TASK REQUIREMENTS ▸ Copy out all of the material below, requests included, and shift each answer coordinate by adding 30 to every number. Leave the pictures out.
··· EXTRACTED INFORMATION
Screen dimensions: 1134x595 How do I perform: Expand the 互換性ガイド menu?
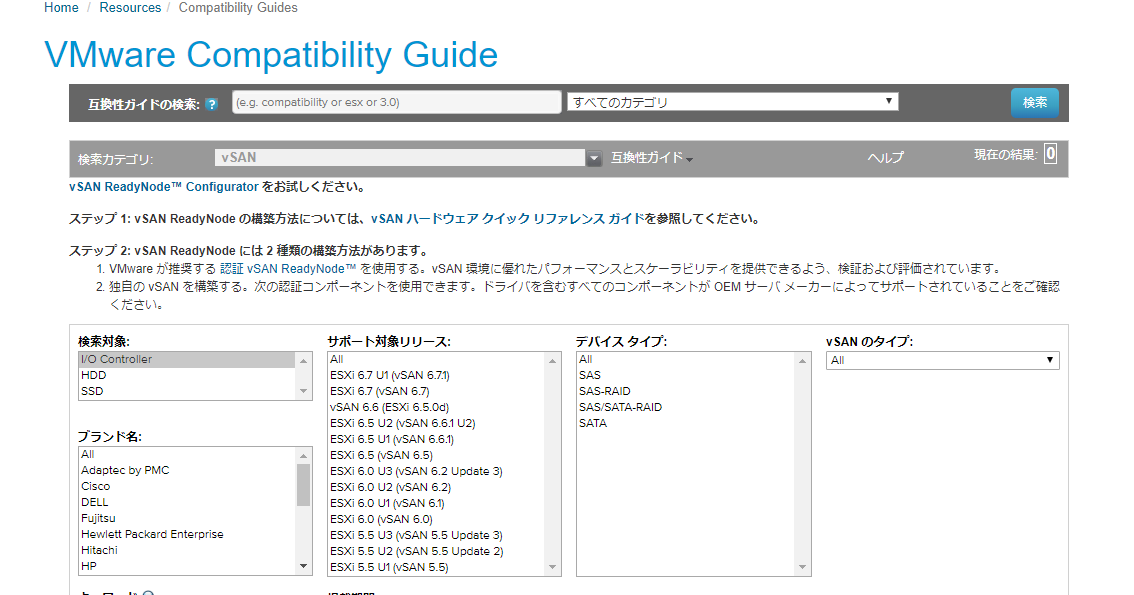(651, 157)
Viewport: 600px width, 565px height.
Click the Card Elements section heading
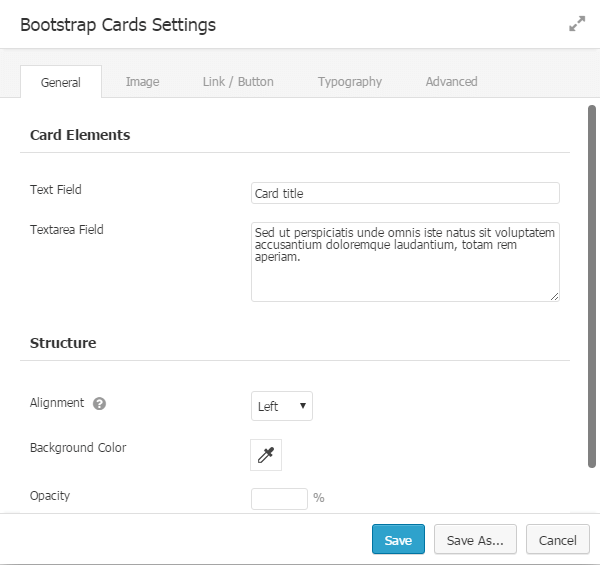point(80,135)
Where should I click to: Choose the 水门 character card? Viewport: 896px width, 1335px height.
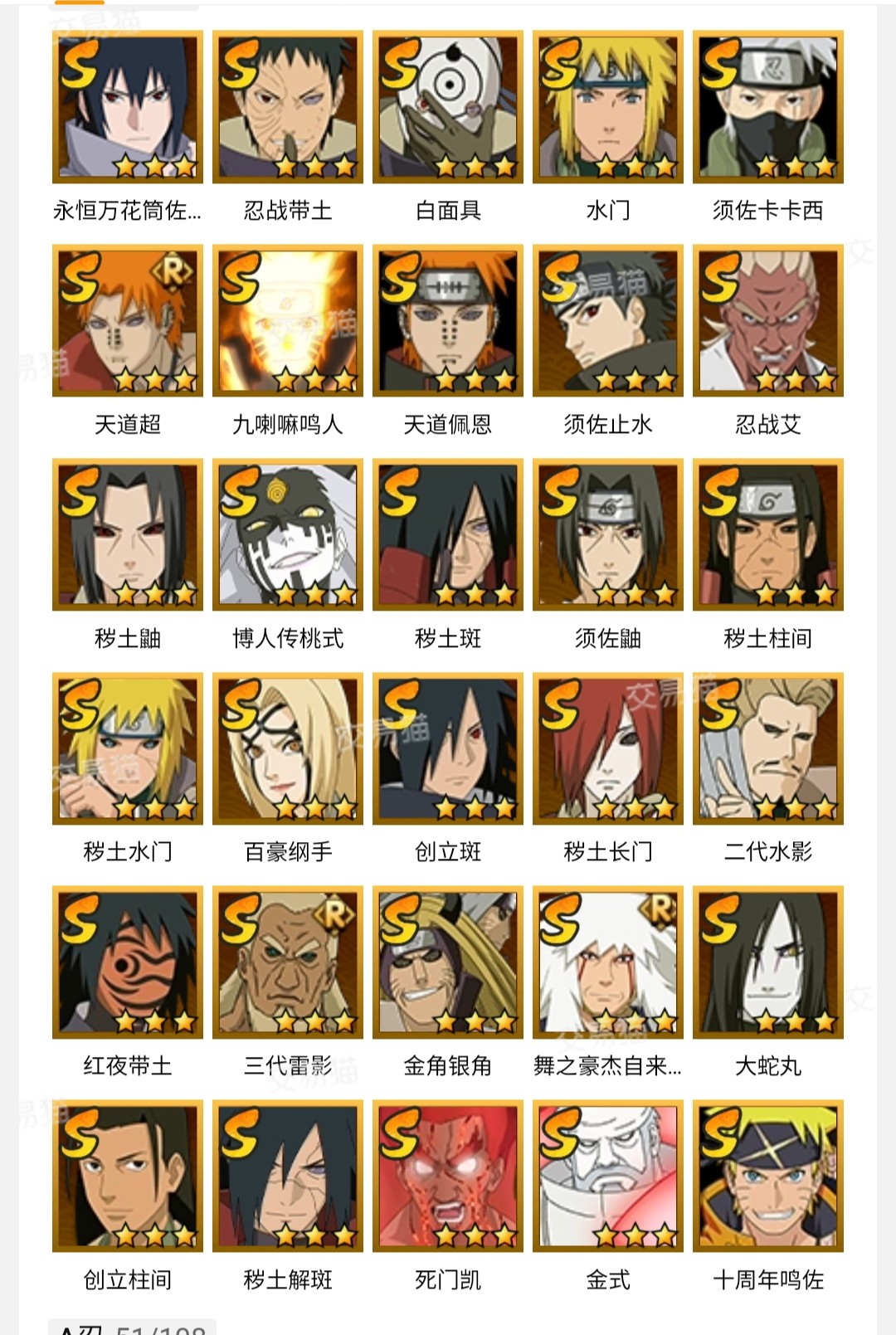[608, 107]
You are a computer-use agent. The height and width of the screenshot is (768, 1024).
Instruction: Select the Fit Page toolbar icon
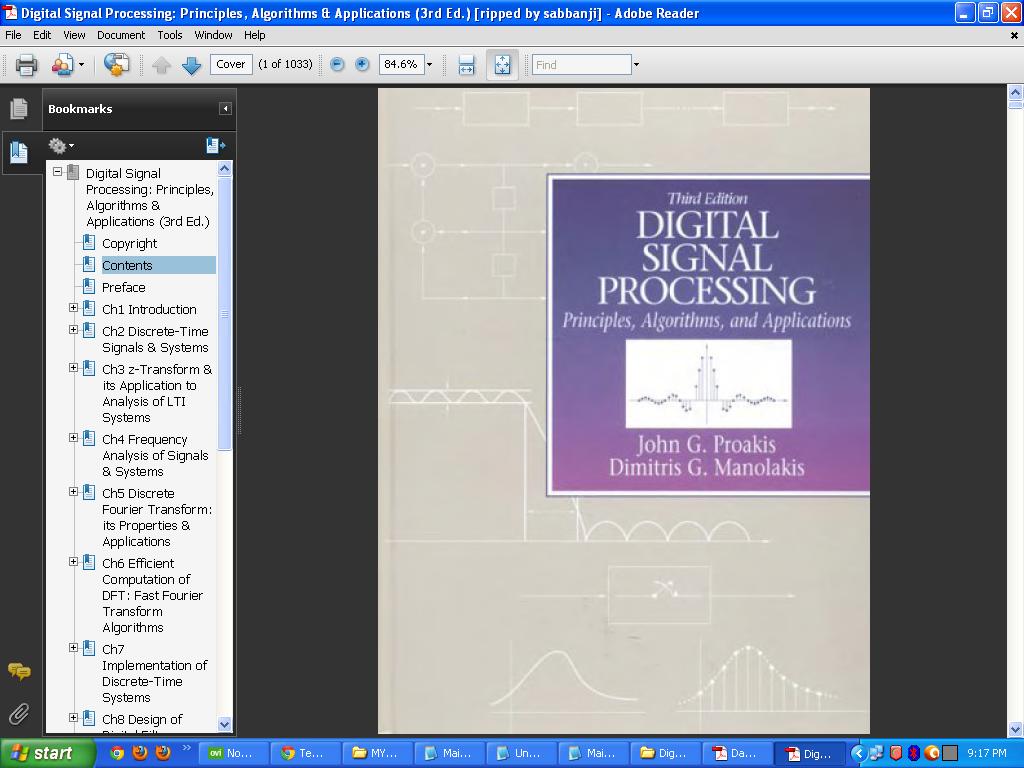[501, 63]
······
EXPECTED OUTPUT ▸
Screen dimensions: 1134x595 How do I perform: Expand the 互換性ガイド menu?
(681, 187)
Viewport: 600px width, 565px height.
Click the Card Elements section heading
point(110,165)
Where should I click to: Choose the 水门 character card? Viewport: 896px width, 1335px height.
[638, 137]
You are a computer-use agent. The height and width of the screenshot is (768, 1024).
Instruction: Select the Fit Page toolbar icon
[531, 93]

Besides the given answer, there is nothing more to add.